|
"Alienation has to be exchanged for a warm element" said Joseph Beuys.
and alienation defines our relationship to some of the very elements
and objects that have been instrumental in constructing much of what
we call human environment : tools. The artist Nina Karavasiles creates
warm zones of visual sociability. From table-top constructions to wall
mounted shapes to earthbound installations to site-specific art, Karavasiles
bridges the gap between tools, and their products, and our ambivalent
relationship to them. She engages the viewer in considering how things
shape our thought and attitudes.
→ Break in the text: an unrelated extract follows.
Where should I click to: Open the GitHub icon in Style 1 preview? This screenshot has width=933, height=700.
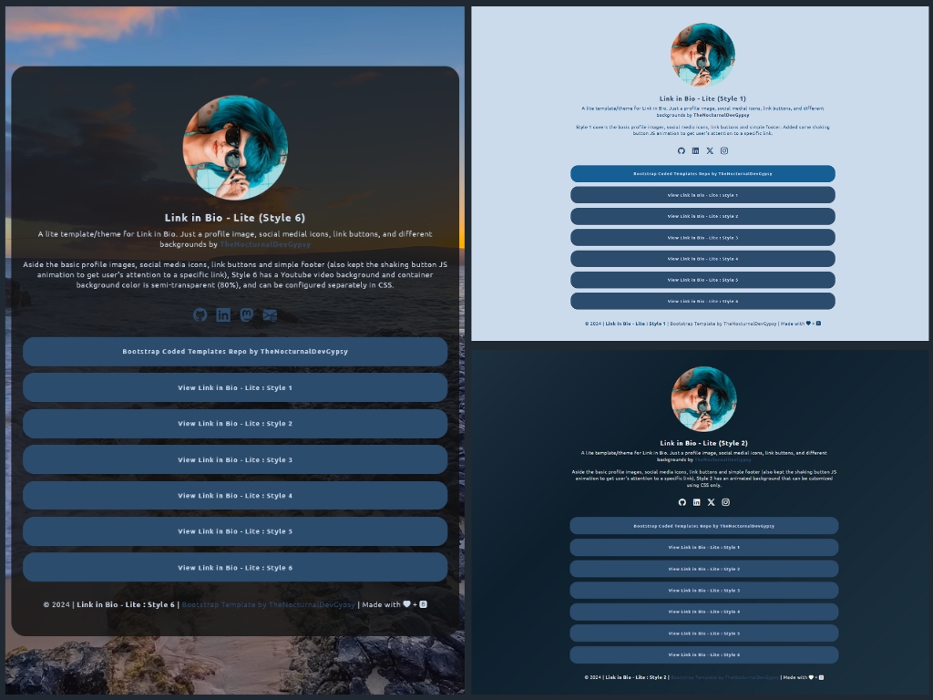(682, 151)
If tools have a social value, then
in Karavasiles' use of them and their transition over to an art construction
represents an increased socialization of the tool and of art itself
through their associations. In her Fire Station piece Signifire, a coiled
cast bronze fire hose with a nozzle pointing upward out of it from a
mosaic bowl of colored glass, Karavasiles enacts the transference of
manipulation onto the objects initial use - value and intention. Therefore,
the nozzle and hose, even though extracted from it, become forever (again)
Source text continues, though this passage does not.